The NEW Hollywood: Production Out / Tourism In

Buses packed with wide-eyed tourists on route to get a glimpse of celebrity mansions. Movie fans on their way to Mount Lee for an up-close of the 45ft. high 'Hollywood' sign. Worshipers kneeling on the pavement-embedded pink stars on the 'walk of fame' paying homage to favorite film stars.  Hollywood has become a shrine versus the movie making mecca it once was. 

Since the 1980s Hollywood has been losing out to less expensive production locations and now struggles economically, as U.S. states and other countries have increasing used aggressive tax incentives and other financial lures to gain the business of moviemaking.  "The tourists still come but what they're looking at is the past. It's an illusion" says two-time Oscar winning makeup artist Michele Burke, "The big films are not being made here. Everything has changed".
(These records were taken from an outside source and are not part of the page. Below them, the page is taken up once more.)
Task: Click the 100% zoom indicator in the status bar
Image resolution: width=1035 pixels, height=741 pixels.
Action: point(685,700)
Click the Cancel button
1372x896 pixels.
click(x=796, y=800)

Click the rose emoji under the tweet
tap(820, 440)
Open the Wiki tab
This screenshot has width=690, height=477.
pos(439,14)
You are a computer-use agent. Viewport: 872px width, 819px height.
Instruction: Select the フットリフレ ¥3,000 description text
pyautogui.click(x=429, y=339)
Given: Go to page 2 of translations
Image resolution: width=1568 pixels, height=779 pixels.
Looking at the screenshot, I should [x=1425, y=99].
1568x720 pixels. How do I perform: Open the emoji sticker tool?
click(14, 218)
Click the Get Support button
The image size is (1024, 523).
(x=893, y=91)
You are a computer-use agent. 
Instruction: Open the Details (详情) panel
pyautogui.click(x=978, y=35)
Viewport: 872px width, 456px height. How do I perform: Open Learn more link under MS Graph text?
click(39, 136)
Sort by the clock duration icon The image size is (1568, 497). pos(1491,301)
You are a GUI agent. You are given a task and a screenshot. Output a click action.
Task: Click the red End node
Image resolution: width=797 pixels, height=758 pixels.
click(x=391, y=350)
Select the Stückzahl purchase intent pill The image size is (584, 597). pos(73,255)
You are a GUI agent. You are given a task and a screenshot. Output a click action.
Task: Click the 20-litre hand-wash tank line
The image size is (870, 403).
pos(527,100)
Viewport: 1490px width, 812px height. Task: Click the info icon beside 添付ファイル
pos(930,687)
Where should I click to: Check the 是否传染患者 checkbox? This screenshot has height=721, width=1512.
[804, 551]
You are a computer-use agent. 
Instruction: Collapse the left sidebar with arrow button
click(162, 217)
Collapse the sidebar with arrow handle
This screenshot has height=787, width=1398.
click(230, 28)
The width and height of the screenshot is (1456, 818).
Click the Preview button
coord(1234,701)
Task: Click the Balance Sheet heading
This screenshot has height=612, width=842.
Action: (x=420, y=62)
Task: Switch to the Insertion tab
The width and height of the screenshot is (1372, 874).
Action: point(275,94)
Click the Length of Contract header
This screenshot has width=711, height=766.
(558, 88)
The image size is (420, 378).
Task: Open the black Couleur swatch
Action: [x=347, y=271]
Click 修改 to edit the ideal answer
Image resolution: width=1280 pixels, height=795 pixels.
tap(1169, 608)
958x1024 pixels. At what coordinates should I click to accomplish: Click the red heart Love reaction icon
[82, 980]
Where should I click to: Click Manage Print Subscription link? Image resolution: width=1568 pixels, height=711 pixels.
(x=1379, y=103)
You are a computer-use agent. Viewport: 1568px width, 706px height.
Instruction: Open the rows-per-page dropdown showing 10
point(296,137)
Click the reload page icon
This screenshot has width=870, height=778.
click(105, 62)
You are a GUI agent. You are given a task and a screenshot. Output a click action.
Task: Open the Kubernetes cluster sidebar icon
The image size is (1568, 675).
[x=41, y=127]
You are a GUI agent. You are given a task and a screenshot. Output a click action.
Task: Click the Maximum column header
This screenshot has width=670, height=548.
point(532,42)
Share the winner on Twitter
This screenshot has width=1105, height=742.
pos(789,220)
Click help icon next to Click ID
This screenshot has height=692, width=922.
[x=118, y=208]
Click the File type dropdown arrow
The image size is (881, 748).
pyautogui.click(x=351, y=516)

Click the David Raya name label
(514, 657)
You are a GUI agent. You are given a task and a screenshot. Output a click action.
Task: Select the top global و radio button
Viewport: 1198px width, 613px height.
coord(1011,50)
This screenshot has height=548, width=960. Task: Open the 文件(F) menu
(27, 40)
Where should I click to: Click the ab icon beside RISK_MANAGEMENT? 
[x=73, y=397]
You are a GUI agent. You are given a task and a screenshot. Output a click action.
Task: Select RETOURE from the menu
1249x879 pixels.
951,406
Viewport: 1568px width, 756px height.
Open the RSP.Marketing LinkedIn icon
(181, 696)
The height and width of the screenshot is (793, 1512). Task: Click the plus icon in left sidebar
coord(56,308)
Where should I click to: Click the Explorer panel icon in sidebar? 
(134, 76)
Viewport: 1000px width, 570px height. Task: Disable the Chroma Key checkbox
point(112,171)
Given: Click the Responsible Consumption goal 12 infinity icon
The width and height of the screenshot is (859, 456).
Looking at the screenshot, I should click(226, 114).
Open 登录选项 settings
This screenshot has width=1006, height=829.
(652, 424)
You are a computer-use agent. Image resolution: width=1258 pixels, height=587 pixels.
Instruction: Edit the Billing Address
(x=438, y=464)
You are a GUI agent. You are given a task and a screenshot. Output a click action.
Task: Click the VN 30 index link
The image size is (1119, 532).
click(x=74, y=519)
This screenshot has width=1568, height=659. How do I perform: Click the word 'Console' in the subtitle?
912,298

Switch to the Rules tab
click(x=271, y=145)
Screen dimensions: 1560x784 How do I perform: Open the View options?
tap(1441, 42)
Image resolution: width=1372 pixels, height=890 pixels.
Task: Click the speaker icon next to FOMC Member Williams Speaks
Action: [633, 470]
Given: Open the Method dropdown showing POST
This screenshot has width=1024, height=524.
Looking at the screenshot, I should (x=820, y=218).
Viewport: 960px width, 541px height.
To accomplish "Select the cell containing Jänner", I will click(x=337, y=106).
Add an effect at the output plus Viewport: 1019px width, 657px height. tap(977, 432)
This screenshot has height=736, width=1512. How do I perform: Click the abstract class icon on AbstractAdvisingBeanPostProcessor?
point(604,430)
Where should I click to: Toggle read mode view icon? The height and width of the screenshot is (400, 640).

Movie and TV production is fleeing Los Angeles and California for other locales to save money. Termed 'runaway production' FilmLA, a non-profit organization that arranges filming permits, has called the flight "staggering".  Of the top 50 highest grossing films of 2012, only 4 were filmed in California.  Recent releases attest to this trend.  Iron Man 3 was shot in North Carolina, The Long Ranger in New Mexico, The Great Gatsby in Australia, Gravity in England.  All of the new episodes of Star Wars will be produced in England as well. 

Hollywood is full of abandoned sound stages and LA's new mayor, Eric Garcetti, has declared the situation a "Civic emergency. Entertainment is LA's signature industry, and we can't afford to lose it. It's about more than just Hollywood actors and stars - it's an industry of over 500,000 good paying jobs and I'm committed to doing everything I can to keep filming here in LA. California must offer better tax breaks and credits to compete with rivals including Canada and the UK."

For a big production, these incentives can add up to tens of millions of dollars. For example, Disney's Iron Man 3, which grossed over $1 billion, paid no tax to its host, North Carolina, because it was deemed a "temporary business entity".

Varese Sarabande, the world's largest producer of film scores, recorded just 20 scores in LA last year, compared with more than 100 five years ago. The lure is not just tax incentives but a willingness to forfeit secondary market residuals on future video sales and broadcasts on the part of many locales. "In London, you have a buyout option, select your rate and the recording is yours. There are no further tariffs.  In LA you have a never-ending payment stream," says Robert Townson, Sarabande's VP.

Hollywood's demise is invisible to movie fans. When LA based Rhythm & Hues won the best visual effects Oscar for Life of Pi last year, very few knew that it was in bankruptcy.  Outside the Oscar venue hundreds of visual-effects artists protested but they were kept away from the red carpet. Remember: Hollywood is all about glitz and glamor and it remains so to the millions of movie fans worldwide.